The site, like the other was a travel journal, of the bike culture in Melbourne. Once I departed to travel North America, I took people on that journey with me, even if the site was infrequently updated and you definitely could not buy anything.   The audience and appetite for 'fixies' grew globally when I made it back to Melbourne in early 2006.   After a year on two wheels, working in Vancouver, San Francisco, New York, London (again) and Berlin, delivering parcels, taking photos, racing events and making friends - I started sourcing 'track bikes' from wherever I could find them in Australia, shipping them to new homes around the globe.    The sourcing and selling of bikes opened me up to a huge network of people around the globe, and curating custom builds and photographing them was at the core of fyxo content around this time.     
 
Around the same time, I put a flyer up on my website for some events.  'The St Francis Fun Ride',  'C.O.P' and then 'Melburn Roobaix'.   I plastered the flyer in every bike shop and cafe that would allow and had an amazing response of 100 to that first Roobaix.    As we basked in the afternoon light of Brunswick Velodrome, I kept getting asked, 'When is the next one?!  You've got to do that again.'
 
Roobaix rolled around as an annual affair, doubling in field size each time until we capped the field in 2011, which was around the time Melodie quit her role with Cisco Systems to work full-time on this 'expensive hobby' of buying and selling bikes, taking photos, telling stories, hosting events and selling the odd T-shirt online.    

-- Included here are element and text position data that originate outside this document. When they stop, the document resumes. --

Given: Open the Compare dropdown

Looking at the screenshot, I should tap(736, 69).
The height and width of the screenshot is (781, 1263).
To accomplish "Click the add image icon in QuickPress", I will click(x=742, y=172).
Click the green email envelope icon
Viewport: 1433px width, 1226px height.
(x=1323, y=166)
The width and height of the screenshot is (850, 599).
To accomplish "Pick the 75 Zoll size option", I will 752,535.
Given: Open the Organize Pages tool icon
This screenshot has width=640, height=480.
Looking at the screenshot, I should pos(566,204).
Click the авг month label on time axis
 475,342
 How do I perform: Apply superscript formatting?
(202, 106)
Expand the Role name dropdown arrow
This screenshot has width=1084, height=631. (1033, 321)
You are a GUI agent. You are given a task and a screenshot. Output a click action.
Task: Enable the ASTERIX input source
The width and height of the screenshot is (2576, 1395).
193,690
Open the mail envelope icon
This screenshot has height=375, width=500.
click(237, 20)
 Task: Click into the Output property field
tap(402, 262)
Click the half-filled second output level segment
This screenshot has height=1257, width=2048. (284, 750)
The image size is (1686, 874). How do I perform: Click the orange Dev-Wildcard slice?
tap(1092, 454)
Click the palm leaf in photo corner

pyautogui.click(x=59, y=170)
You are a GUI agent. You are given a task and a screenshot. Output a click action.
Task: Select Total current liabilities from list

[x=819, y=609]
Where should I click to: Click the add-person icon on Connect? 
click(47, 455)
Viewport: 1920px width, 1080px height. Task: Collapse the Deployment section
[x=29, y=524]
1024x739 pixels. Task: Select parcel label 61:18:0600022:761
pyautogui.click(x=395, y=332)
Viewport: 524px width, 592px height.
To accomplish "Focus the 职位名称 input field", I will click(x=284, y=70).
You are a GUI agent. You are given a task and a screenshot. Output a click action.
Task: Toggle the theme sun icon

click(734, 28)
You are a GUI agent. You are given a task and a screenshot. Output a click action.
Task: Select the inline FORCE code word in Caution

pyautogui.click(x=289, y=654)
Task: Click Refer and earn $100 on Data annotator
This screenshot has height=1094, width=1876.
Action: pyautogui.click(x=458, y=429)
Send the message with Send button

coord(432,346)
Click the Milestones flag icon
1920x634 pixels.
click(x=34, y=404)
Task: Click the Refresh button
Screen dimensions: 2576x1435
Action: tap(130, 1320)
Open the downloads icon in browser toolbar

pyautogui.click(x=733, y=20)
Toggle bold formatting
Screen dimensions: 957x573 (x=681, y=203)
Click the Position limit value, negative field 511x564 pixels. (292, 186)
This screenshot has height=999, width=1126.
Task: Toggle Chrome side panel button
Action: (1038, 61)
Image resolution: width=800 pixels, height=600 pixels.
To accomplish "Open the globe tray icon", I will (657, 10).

FULL DISCLOSURE:  Melburn Roobaix (and FYXO) IS what it is today because of Melodie, my wife and partner in life.  
 
Since 'The Boss' came on board, our product line grew to include lights, bidons, bags and apparel but above all - excellent customer service.    It will come as no surprise that in a previous life, Melodie worked in retail, quickly rose through the ranks and won Rookie (Store Manager) of the Year across 500 stores in Canada and other management accolades.    
 
We have developed and launched a line of awesome Merino staples, expanded our range of Ardent MTB trail shorts., and are excited to bring you the 'best bike party' of the year for the 16th time in June 2023.
 
Thanks for your support, no matter what point of the ride you've started to follow FYXO.